Originally published at Europe in Review on March, 2024

European energy traders and utilities with excess natural gas supplies to meet EU capacity requirements and stave off a winter crisis are considering Ukraine as an option for storage.

Many companies are reportedly looking to store gas instead of selling it into the market to prevent a price downturn after a mild winter. European gas storage utilisation is currently at a record 62% for this time of year, and many energy companies and traders understand that planned 2024 gas imports will exceed continental storage capacity. [Bloomberg]

Ukraine has offered itself as an option to take additional storage.
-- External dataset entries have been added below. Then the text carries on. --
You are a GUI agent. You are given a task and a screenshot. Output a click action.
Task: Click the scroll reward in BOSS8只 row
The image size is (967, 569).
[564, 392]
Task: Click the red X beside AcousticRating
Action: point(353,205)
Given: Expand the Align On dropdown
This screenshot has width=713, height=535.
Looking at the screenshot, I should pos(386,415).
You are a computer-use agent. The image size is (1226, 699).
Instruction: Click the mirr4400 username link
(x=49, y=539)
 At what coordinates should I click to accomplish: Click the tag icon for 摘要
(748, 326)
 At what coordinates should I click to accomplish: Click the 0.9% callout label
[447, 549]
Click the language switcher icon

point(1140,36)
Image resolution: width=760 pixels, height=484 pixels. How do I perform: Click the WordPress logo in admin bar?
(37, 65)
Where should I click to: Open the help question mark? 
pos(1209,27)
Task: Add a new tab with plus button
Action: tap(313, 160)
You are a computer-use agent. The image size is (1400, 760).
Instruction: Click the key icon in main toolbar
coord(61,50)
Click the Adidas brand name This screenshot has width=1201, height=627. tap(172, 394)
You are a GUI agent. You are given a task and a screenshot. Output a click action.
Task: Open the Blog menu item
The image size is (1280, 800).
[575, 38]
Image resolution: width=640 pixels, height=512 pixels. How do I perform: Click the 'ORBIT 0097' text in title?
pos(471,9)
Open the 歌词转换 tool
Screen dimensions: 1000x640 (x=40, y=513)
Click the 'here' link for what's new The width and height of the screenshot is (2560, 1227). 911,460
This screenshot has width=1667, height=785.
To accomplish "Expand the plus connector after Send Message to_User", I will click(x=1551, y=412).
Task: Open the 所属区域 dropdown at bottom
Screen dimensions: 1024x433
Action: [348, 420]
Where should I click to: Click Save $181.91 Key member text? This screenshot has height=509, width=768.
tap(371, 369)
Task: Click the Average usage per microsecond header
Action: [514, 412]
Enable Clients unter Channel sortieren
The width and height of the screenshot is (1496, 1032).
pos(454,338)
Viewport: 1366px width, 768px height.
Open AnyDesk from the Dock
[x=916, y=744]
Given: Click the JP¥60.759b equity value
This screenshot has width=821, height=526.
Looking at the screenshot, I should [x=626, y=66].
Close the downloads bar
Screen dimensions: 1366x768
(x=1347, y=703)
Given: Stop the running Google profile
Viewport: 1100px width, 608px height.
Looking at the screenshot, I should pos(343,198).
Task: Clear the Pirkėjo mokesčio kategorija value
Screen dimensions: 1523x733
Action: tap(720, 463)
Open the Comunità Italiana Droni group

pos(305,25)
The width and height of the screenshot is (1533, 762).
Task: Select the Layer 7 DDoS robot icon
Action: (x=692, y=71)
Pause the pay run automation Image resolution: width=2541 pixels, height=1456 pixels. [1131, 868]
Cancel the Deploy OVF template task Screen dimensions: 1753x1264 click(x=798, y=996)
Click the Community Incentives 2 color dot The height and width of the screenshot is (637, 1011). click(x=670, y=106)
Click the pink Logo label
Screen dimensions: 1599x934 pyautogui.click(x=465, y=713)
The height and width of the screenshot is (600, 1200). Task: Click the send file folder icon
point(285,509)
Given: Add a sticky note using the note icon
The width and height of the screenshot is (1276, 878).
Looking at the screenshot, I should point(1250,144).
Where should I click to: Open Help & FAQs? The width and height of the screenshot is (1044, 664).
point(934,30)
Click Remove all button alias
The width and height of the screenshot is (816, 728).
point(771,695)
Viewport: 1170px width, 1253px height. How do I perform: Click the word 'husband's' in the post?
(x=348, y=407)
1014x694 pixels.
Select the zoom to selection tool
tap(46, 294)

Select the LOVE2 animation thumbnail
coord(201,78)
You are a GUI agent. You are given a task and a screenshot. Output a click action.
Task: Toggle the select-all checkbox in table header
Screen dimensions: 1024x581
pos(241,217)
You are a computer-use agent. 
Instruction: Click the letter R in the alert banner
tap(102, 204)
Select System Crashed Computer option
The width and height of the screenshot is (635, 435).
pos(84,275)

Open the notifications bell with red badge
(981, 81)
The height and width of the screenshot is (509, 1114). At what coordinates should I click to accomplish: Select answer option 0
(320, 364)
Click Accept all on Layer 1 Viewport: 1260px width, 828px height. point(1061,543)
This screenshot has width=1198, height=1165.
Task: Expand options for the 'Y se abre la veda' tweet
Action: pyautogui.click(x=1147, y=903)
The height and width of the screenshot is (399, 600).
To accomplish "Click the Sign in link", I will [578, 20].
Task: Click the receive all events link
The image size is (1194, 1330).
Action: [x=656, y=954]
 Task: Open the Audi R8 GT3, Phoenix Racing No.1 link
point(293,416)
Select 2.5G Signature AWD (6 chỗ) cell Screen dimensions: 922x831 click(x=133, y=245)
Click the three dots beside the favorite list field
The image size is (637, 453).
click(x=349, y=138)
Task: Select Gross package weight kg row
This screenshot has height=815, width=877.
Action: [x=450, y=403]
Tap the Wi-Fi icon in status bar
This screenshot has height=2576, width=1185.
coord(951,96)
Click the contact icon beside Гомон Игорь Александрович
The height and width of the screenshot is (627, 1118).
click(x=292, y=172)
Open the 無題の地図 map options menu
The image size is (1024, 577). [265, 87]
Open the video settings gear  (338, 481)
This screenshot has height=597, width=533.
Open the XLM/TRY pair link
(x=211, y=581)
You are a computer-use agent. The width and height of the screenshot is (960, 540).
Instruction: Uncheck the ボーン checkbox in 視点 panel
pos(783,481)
The war-torn country has significant storage capacity, which was used to store Russian gas before Moscow’s invasion in February 2022.

Ukraine touted 10 billion cubic metres (bcm) of storage in 2023, and the government hopes to expand capacity to 13 bcm this year. Analysts have noted that Ukraine can increase European storage capacity by 10%, and most storage terminals are in the western part of the country, away from the front line.

This storage may now be used not simply as safety reserve capacity but also as a trade resource to prevent market saturation.

Russia’s effort to pressure Europe by withholding energy supplies after Moscow’s invasion of Ukraine has been unsuccessful. Instead, Europe has primarily replaced Russian pipeline gas with seaborne imports of liquified natural gas and alternative pipeline gas sources.

New capacity

Over USD 290 billion in new natural gas projects are currently underway worldwide to expand global annual natural gas production capacity by nearly 300 million tons of LNG, equivalent to over 400 bcm of pipeline natural gas, a 70% increase over current levels, representing over 80% of current European gas demandThat is enough annual gas capacity to power half a billion homes and ensure natural gas’s relevance — and emissions — for decades to come. [IEA] [Bloomberg]

EU Energy Commissioner Kadri Simson announced that the EU could withstand a complete cutoff of Russian gas at the end of 2024 and did not encourage Ukraine to negotiate with Russia to extend the current five year supply agreement expiring in December. [SP]

Russia supplied 40% of European energy imports before the war. Russia supplied 155 bcm to Europe in 2021 but will supply 90% less in 2024 through one remaining pipeline, the Urengoy–Pomary–Uzhhorod Pipeline, otherwise known as the Brotherhood Pipeline, which runs through Ukraine. [Reuters] [Columbia U.]